Good on Colbert, Stewart and Co. Haters will hate but comedy is how stable societies evolve. Politics without humor is tribal war.

I’ve read a few comments today from liberals all too happy to piss on the Colbert Stewart Parade because it’s not political enough or not the right kind of politics.

Bullshit. The show matters. It matters a great deal. Whether it’s the Miracle on Ice at the 1980 Winter Olympics or the Fireside Chats of the Great Depression, the medium is part of the message – the way we talk to each other and about each other has everything to do with what we are able to accomplish with one another.

The penny ante falangists and frustrated Maoists of the American Right and their far fewer counterparts in the American Left may have everything to gain from keeping comedy out of the conversation but the American public does not.

Comedy is how culture corrects itself. It is not a substitute for politics but neither is it the enemy of politics. Consider just this one example of hundreds from Western Civilization: “After 1835, when the government banned political caricature, Le Charivari began publishing satires of everyday life.”

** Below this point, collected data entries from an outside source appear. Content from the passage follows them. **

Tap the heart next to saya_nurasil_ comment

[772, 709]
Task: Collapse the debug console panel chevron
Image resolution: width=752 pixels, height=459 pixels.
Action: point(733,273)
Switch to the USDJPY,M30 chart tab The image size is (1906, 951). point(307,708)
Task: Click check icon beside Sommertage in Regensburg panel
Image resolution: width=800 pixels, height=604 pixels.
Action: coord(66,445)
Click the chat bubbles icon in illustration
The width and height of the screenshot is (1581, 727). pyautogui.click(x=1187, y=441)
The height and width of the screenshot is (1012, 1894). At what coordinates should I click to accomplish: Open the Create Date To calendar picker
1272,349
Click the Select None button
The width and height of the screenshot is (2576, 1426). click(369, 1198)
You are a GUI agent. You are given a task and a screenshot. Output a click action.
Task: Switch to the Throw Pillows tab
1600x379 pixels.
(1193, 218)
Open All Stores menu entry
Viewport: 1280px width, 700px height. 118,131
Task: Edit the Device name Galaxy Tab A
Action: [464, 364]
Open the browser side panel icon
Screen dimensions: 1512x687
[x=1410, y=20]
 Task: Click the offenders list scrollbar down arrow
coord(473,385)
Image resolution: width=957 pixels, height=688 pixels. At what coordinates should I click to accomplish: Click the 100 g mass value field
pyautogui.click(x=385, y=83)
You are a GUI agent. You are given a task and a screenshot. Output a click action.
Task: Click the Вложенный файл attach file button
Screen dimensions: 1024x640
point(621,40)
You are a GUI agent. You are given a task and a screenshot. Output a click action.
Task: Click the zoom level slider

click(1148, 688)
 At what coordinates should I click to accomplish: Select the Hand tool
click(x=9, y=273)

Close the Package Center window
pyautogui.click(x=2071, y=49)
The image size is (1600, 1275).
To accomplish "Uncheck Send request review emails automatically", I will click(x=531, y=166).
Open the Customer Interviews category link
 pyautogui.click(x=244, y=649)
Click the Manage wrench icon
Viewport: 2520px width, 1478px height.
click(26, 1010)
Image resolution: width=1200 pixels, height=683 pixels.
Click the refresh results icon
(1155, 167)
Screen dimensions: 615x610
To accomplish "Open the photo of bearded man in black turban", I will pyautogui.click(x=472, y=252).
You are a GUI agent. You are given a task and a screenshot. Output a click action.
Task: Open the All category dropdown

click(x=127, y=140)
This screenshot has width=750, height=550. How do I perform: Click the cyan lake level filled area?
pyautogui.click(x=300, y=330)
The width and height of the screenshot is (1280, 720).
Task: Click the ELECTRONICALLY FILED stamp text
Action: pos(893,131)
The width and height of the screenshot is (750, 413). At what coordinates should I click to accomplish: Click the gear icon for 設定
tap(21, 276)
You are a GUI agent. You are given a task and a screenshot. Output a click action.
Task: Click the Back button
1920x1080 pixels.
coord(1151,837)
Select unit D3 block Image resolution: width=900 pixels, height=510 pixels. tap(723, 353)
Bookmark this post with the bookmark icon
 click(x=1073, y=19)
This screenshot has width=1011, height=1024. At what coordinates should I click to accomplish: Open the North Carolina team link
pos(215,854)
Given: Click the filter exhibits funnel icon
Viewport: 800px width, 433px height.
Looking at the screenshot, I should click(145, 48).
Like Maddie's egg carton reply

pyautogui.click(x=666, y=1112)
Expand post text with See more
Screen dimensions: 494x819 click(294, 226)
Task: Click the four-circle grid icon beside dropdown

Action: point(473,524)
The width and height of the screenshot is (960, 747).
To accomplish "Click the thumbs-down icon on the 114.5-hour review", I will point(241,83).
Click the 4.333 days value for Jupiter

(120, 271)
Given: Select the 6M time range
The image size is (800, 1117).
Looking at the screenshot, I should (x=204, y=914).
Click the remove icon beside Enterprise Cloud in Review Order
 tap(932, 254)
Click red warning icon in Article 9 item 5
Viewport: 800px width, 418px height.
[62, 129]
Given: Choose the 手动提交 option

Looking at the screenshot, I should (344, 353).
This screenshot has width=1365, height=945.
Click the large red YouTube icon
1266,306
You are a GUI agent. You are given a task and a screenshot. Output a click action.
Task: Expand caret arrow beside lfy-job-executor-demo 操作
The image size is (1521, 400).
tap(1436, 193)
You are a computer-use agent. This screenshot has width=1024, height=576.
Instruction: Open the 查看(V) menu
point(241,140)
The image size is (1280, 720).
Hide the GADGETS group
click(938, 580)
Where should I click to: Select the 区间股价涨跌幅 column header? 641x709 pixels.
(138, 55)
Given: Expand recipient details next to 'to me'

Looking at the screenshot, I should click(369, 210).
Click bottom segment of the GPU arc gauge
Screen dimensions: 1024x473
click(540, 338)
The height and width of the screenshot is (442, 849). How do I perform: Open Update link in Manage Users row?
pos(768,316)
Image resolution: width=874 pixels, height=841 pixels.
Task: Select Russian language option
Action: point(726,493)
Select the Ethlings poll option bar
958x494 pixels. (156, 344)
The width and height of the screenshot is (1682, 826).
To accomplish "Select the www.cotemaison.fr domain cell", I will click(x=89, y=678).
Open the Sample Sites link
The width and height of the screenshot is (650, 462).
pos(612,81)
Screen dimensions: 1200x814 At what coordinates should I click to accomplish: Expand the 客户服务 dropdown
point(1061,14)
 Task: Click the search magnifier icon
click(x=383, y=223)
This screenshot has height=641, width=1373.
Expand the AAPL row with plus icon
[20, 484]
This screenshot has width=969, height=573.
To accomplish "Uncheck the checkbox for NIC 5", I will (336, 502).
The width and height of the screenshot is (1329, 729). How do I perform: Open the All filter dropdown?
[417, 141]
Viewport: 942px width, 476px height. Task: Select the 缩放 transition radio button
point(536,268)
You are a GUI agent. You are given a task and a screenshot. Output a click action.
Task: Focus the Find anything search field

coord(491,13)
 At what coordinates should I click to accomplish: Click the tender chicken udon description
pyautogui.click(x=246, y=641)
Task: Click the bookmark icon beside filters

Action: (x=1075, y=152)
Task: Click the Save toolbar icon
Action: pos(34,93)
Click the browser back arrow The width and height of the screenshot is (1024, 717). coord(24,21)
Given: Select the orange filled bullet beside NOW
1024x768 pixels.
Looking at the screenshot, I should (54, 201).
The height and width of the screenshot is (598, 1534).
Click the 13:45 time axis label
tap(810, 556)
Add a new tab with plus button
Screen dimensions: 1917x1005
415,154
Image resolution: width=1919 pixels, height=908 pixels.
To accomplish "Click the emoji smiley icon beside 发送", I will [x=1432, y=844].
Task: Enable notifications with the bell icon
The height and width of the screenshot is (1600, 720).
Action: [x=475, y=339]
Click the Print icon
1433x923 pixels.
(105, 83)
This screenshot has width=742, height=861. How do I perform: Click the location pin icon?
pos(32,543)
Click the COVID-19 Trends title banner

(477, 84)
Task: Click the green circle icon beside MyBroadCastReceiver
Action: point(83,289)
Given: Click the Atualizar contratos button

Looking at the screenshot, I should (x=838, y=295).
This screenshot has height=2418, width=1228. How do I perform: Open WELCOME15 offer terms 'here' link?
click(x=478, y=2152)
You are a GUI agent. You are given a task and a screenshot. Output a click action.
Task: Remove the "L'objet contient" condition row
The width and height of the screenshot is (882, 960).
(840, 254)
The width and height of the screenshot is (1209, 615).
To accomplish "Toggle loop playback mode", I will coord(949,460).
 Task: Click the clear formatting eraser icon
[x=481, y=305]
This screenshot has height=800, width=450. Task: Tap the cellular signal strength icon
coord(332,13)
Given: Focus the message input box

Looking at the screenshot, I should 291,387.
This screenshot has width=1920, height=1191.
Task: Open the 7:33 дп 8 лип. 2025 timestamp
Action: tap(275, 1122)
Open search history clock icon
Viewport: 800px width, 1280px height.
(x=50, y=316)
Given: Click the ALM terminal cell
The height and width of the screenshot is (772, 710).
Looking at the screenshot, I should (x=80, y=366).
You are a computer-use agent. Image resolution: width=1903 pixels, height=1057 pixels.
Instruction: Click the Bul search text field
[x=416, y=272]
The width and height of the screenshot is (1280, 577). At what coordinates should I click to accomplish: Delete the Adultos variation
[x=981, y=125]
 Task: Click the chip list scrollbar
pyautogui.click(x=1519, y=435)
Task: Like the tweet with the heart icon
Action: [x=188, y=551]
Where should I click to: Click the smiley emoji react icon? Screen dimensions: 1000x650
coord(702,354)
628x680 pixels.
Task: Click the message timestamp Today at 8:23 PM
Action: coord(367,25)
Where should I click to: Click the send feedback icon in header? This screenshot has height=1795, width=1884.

Here’s the bumper sticker for those who need to boil politics – i.e., human nature – into a catch-phrase: we need phone banks and telecasts, door drops and stand up’s, inspiring speeches and withering satire.

If tactical, goal-oriented political groups didn’t descend on D.C. this past weekend to enlist new members from an audience of 250,000 voters, shame on those tacticians, not the event organizers – and certainly not those who schlepped all the way to the nation’s capital to convene as rational Americans.